"Good afternoon! We're offering you a chance to refinance your mortgage at a low, low rate!" If you've ever received this kind of scammy "robocall" on your cell phone, you're not alone -- and the government is cracking down.
The Federal Communications Commission on Friday cited two companies, Dialing Services and Democratic Dialing, for making illegal automated calls to mobile phones. Each of the companies placed more than one million illegal calls to cell phones "during certain months in 2011 and/or 2012."
The citation serves as a warning to the companies. If they don't comply, the FCC could fine them of up to $4.8 million. Robocallers can be liable for penalties of $16,000 per illegal automated call to a cell phone, the FCC said.
Both companies are affiliated with political campaigns. New Mexico-based Dialing Services appears on websites like GOPCalls.com, while Democratic Dialing's leanings are obvious in its name. Rick Gilmore, the president of Democratic Dialing, ran for Congress in Wyoming in 1986 (he lost to Dick Cheney).
"Consumers have increasingly been sounding the alarm on robocalls," FCC Enforcement Bureau chief Michele Ellison said in the statement. "These citations set the stage for significant monetary penalties if violations continue."

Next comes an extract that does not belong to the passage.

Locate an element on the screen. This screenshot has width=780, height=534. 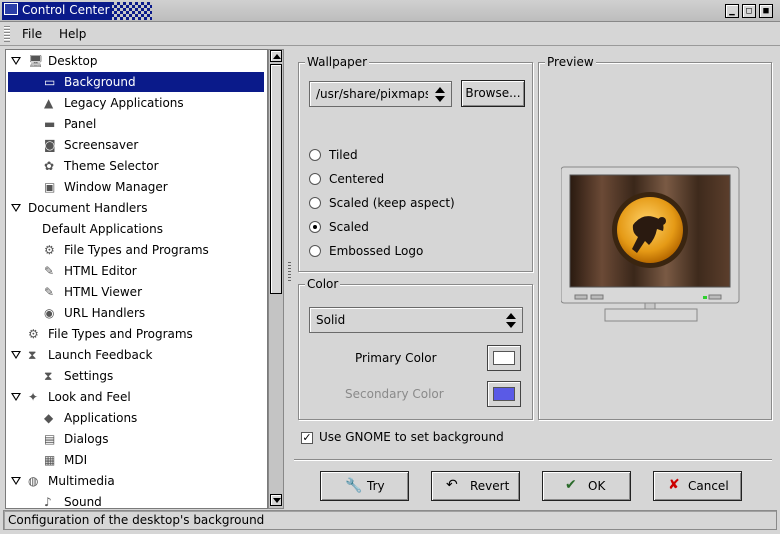
tree-item: ✿ Theme Selector is located at coordinates (135, 166).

It's against the law to place auto-dialed and pre-recorded calls to cell phones, except in case of emergency or if the recipient has expressly consented to being called. The FCC said Dialing Services and Democratic Dialing not only failed to get their targets' consent, neither company provided call recipients with information identifying who was calling.
Earlier this year, the FCC launched a contest to find the best solution for blocking robocalls on both landlines and cell phones. The winner, who will be selected on April 15, will receive $50,000 and a trip to Washington to present the solution.